The head-heavy rackets are lighter and the head-light rackets are much heavier. It is complete and total contrast when discussing the balance. When discussing the stiffness you need to consider the impact. The stiffer the racket, the more impact, and shock you will send in your delivery.

How advanced are you?

Some players think they are more advanced than they really are. It is important to know where you are at in your game. Here is a point of inquiry. Most of the time the advanced part of tennis refers to the player. It does not refer to the racket itself.

As long as you are strong in your physique and abilities, the heavier racket may be okay for you to use. Your body may not be equipped to deal with the heaviness of the racket. In this case, you need to choose a head that is lighter. Just because you pick out a racket the pros use, that does not mean you are a pro yourself. It is important to know the difference.

Let us talk about grips

It is important to choose the right grips for your hands. Choosing a larger grip may strain the muscles in your hand. The smaller grip may just promote strain within your elbows and arms. You want something in between. Measure your playing hand before you go and buy. This measurement will indicate which size you need.

The junior racket

You never want to rush into buying the wrong racket. It will be a waste of time and money. First, the player needs to be able to hold the racket at their right side. This needs to be done at a comfortable level. Otherwise, the player’s technique will suffer.

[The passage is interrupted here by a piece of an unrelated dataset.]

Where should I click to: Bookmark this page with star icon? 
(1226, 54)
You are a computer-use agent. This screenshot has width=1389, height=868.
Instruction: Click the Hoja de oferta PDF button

The player has to hold the racket at his or her side, with the racket stretching to the floor. This has to be done without any slouching. Slouching proves the racket is wrong. Most grips for a junior racket are about 4 inches. Now they can be adjusted if need be.
The grip needs to be perfect and comfortable too, similar to buying a grown-up racket.

When buying the material the junior player needs the aluminium one more. The adult will need the graphite one. The aluminium is better for the junior player. The junior player tends to be less-experienced. Do not pay out the extra for your junior player. They are not up for the challenge. Consider how you may feel. Junior tennis players need to grow into their craft, just as you did.